Treni: l’orario estivo surriscalda le tariffe dei biglietti

Aumenti treni Dopo l’abolizione dei treni OK Milano-Roma e i plotoni di controllori contro i pendolari “portoghesi” Trenitalia aggiunge un ulteriore mattoncino alla sua monumentale strategia di “riqualificazione” dei servizi proponendo rincari sulle tratte dei così detti “treni qualità”. Le tariffe piu' alte riguarderanno soltanto i nuovi servizi ad alto valore aggiunto che verranno introdotti a partire dal 10 giugno così precisa il direttore della Divisione treni lunga e media percorrenza di Trenitalia, Giovanni Cassola, in un'intervista a RaiUtile, a proposito di possibili nuovi aumenti dei biglietti dei treni.

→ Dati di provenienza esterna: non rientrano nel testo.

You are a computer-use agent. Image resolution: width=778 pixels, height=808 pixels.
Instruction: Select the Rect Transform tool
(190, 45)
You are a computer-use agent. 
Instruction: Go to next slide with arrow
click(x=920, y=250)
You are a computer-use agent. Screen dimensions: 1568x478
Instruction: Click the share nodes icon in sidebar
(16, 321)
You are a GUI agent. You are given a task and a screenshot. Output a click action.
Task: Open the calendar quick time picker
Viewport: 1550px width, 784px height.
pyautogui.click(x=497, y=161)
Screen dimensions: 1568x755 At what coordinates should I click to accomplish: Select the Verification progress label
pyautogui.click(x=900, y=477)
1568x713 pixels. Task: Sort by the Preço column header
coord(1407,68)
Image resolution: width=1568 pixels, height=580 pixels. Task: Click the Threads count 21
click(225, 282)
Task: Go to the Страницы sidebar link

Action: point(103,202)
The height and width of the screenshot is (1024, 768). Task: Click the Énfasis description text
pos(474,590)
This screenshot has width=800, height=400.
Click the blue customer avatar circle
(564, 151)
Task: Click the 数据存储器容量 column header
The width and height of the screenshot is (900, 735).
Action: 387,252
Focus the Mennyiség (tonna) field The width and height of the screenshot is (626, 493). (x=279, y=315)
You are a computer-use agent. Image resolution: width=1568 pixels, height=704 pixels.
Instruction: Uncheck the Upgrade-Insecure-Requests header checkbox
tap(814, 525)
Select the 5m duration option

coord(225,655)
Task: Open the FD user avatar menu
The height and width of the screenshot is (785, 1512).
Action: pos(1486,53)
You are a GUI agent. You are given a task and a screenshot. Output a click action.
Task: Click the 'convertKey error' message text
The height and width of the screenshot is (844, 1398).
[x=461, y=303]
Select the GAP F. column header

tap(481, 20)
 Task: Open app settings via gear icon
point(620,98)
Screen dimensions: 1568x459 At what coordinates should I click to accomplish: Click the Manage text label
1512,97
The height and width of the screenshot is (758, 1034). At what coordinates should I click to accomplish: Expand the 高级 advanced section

''Il 10 giugno - ha spiegato Cassola - ci sara' un cambio orario che non modifica di molto l'offerta ma introduce solo alcune novita'. Ad esempio nel tratto Genova|Milano, dove non c'e' mai stato un servizio di livello piu' alto rispetto all'Intercity, per la prima volta abbiamo introdotto un collegamento Eurostar, di miglior qualita' e senza fermate intermedie. Solo la tariffa di questo nuovo servizio sara' quella in vigore per l'Eurostar. Ma rimarranno anche tutti i treni che ci sono oggi a prezzo invariato. Quindi non si puo' dire che abbiamo aumentato le tariffe''.

Nessun rincaro in vista invece sul tratto Roma-Napoli, dove le tariffe rimarranno invariate ma aumenteranno i treni sulla linea veloce: ''Chi prendera' l' Eurostar che ancora percorre la linea Formia - ha sottolineato Cassola - non trovera' alcun cambiamento di prezzo e chi prendera' un Eurostar che percorre la linea veloce, paghera' lo stesso prezzo gia' in vigore per i treni su quella linea''. In sintesi, secondo Cassola, ''c'e' stato uno spostamento dell' offerta verso servizi di maggiore qualita' che ha interessato non piu' dello 0,5% dell'intera offerta di Trenitalia''.

In definitiva gli aumenti varieranno tra l’8 e il 19% sulle tratte dell’Alta Velocità e sui treni Eurostar. Dal lunedì al venerdì i prezzi saranno scontati del 20% su Intercity e Eurostar. Inoltre si potrà fare un biglietto che permetterà l’accesso in carrozza anche senza la consueta prenotazione del posto.

Goderanno di accessi facilitati all’acquisto dei biglietti i pendolari a cui sarà concessa la possibilità fin da subito, di acquistare il biglietto elettronico direttamente in rete o, a breve, inviando un semplice sms.
Questo sarà valido per il trasporto regionale, sarà nominativo, non rimborsabile e potrà essere acquistato fino a 7 giorni dalla partenza. Complessivamente la nuova modalità d’acquisto su Internet semplificherà la vita dei 500.000 abbonati e dei milioni di viaggiatori che ogni anno acquistano il biglietto di corsa semplice senza prenotazioni. In tutto circa l’80% dei viaggiatori trasportati in un anno.

L’orario estivo accorcerà vistosamente i tempi di percorrenza comportando un aggravio tariffario per cui andare da Milano a Napoli in seconda classe costerà 67 euro (oggi 62); da Firenze a Napoli 53 euro (oggi 48); aumenterà del 17% il costo del biglietto Milano-Venezia (oggi ne costa 23), mentre costerà 25 euro da Milano a Padova.